------ Texte ------

Pendant six mois, "je suis restée chez moi à ne rien faire", "comme dans une boîte", raconte-t-elle posément.
En proie aux crises de larmes, qui surgissent "n'importe où, n'importe quand, je-sais-pas-pourquoi", Estelle se stabilise à coup d'anxiolytiques, avant de tenter d'autres thérapies, comme l'acupuncture. Elle prend du poids, se sépare de son compagnon de l'époque.

Cette habitante de Seine-Saint-Denis déménage, fuyant "trop de bruit, trop de violence". Elle s'installe "dans une résidence très sécurisée" des Yvelines. "Je suis devenue parano", commente-t-elle. Paris, où elle travaille, devient pour Estelle "une grosse angoisse". Dès qu'elle arrive à Saint-Lazare, elle se sent mal: "Les transports en commun, les bars... tout ça me pose problème."

Diminuée, fragile, cette auxiliaire de vie scolaire dans un collège du XVe arrondissement travaille désormais à mi-temps. "Je suis en décalage, je me sens +en handicap+." "On a l'impression qu'il y a le monde, et nous", résume Estelle, toutefois résolue à "réapprendre à vivre, reprendre joie à des choses". "Je ne veux pas rester une victime."

 

 

"L'impression d'être dans James Bond"
Maureen Roussel était assistante maternelle avant d'assister au concert des Eagles of Death Metal au Bataclan. Elle ne l'est plus aujourd'hui, mais préside l'association qu'elle a créée, Life for Paris, qui vient en aide aux victimes.

Exercer son métier "n'avait aucun sens. Je me suis dit que face au danger, je ne pouvais même pas me protéger moi-même. Alors avoir la responsabilité d'enfants, ça m'était insupportable", explique cette jeune mère de famille aux cheveux courts.

Très inquiète dès lors qu'elle s'approche d'une école -"j'ai toujours peur qu'il s'y passe quelque chose"-, Maureen confie se trouver encore "dans un équilibre hyper-précaire".
Dans un lieu public, "je regarde les sorties, les évacuations". "Constamment en train" de se "faire des scénarios", "j'ai l'impression d'être James Bond, que tout peut exploser derrière moi", décrit-elle doucement.

Tout en confiant sa "lassitude", l'"anesthésie" de ses réactions, la "stabilisation" forcée de ses humeurs. "On a envie de s'énerver, de crier, de pleurer, de profiter, de se laisser aller... Mais ça ne vient pas." La salut, outre sa fille, réside alors dans l'aide qu'elle peut apporter aux autres, via l'association Life for Paris. 650 adhérents, des victimes ou leurs proches, s'y sont vu entourés, guidés dans leurs démarches administratives.
"Avant je gardais de petits gamins. Maintenant, j'ai l'impression d'aider plein de grands enfants."

 

(Lire aussi : Nadim, rescapé franco-libanais du Bataclan, et cette tristesse qui ne veut pas le lâcher)

 

"La vie est presque plus belle"
"Je suis bien en vie. Je suis content de vivre." Claude-Emmanuel Triomphe, 58 ans, se dit "optimiste de nature". Malgré une balle dans le bras, une autre qui lui a brûlé l'intestin et le nerf sciatique, et des fragments reçus dans la cheville droite alors qu'il buvait lui aussi un verre à La Bonne bière.

------ Informations fournies ------

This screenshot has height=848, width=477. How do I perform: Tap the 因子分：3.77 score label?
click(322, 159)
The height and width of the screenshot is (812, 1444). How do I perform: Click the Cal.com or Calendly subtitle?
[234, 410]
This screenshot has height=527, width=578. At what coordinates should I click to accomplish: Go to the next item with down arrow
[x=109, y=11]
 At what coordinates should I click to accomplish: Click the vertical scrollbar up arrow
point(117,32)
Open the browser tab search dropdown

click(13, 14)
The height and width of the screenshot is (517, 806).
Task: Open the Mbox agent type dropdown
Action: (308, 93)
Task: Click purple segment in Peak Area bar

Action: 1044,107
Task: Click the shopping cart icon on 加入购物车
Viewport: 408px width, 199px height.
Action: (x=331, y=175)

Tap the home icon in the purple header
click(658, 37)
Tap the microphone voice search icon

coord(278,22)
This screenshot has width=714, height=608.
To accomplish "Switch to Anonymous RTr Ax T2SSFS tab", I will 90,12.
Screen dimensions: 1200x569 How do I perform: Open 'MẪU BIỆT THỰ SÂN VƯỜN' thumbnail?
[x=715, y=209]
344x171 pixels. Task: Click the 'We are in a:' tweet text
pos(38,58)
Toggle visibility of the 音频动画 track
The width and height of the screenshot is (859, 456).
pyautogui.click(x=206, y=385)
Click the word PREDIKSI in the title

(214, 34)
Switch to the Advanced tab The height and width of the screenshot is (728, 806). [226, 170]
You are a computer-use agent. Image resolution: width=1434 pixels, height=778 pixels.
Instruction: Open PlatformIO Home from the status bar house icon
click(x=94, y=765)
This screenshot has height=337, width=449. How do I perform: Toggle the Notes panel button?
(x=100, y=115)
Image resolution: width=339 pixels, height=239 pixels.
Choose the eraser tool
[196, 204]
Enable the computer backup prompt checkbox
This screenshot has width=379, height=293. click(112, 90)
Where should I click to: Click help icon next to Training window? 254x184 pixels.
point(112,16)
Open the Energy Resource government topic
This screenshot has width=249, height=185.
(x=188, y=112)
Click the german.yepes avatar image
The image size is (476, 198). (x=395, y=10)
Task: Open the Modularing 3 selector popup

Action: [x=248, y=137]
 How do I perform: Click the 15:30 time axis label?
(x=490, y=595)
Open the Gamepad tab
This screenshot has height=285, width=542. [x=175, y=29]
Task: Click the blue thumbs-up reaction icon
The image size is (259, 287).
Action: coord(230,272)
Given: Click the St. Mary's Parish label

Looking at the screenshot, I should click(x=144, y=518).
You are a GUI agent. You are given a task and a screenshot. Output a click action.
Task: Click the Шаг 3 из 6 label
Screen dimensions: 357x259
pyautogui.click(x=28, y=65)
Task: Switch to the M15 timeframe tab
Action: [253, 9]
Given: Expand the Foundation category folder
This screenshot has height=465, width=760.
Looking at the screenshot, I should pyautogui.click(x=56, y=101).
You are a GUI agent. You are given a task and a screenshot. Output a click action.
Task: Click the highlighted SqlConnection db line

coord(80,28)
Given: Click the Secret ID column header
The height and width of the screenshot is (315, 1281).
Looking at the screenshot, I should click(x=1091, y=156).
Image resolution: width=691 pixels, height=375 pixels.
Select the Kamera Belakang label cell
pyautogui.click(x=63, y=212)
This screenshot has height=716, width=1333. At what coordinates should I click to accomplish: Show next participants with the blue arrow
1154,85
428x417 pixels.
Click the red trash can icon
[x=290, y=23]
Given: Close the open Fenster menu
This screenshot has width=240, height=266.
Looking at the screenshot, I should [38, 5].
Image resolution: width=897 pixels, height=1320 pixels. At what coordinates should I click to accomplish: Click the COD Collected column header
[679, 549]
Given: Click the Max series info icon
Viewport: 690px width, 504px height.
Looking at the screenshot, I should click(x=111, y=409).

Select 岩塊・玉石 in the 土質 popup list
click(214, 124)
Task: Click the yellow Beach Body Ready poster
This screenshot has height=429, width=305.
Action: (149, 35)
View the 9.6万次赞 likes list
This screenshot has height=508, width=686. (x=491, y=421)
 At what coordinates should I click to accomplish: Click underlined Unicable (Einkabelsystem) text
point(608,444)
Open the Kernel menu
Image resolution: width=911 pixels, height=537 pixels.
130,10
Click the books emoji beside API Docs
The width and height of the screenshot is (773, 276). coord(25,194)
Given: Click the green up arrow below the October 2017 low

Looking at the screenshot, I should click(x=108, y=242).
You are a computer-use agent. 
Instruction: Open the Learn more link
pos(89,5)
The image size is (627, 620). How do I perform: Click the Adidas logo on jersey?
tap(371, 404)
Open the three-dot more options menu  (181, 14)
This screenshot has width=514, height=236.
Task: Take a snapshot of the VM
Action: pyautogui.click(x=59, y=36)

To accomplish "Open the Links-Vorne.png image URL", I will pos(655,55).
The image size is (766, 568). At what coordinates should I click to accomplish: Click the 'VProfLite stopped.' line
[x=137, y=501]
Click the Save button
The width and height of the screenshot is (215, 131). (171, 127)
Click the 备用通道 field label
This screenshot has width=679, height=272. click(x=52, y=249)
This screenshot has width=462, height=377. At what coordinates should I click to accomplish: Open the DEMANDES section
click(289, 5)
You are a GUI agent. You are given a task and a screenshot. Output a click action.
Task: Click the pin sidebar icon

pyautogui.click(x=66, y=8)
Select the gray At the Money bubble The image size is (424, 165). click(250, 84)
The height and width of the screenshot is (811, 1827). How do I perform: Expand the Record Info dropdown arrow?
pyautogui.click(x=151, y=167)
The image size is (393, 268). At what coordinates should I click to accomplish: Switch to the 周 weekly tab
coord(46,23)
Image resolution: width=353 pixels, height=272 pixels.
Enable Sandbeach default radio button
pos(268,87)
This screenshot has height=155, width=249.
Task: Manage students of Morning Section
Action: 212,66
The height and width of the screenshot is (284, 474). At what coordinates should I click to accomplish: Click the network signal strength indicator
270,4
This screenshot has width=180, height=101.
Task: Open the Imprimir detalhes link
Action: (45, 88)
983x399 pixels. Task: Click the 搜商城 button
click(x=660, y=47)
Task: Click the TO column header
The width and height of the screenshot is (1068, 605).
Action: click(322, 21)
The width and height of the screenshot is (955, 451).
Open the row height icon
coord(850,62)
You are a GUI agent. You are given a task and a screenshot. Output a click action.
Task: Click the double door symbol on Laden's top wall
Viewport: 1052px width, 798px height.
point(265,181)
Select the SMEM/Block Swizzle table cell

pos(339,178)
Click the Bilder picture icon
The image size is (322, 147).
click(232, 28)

------

# Énoncé:
Recopiez à l'identique le passage du texte qui commence aux mots « Diminuée, fragile, cette » et s'arrête après « aux cheveux courts. ». Les entrées n'interviennent pas dans ce travail.

# Résultat de l'exercice:
Diminuée, fragile, cette auxiliaire de vie scolaire dans un collège du XVe arrondissement travaille désormais à mi-temps. "Je suis en décalage, je me sens +en handicap+." "On a l'impression qu'il y a le monde, et nous", résume Estelle, toutefois résolue à "réapprendre à vivre, reprendre joie à des choses". "Je ne veux pas rester une victime."

 

 

"L'impression d'être dans James Bond"
Maureen Roussel était assistante maternelle avant d'assister au concert des Eagles of Death Metal au Bataclan. Elle ne l'est plus aujourd'hui, mais préside l'association qu'elle a créée, Life for Paris, qui vient en aide aux victimes.

Exercer son métier "n'avait aucun sens. Je me suis dit que face au danger, je ne pouvais même pas me protéger moi-même. Alors avoir la responsabilité d'enfants, ça m'était insupportable", explique cette jeune mère de famille aux cheveux courts.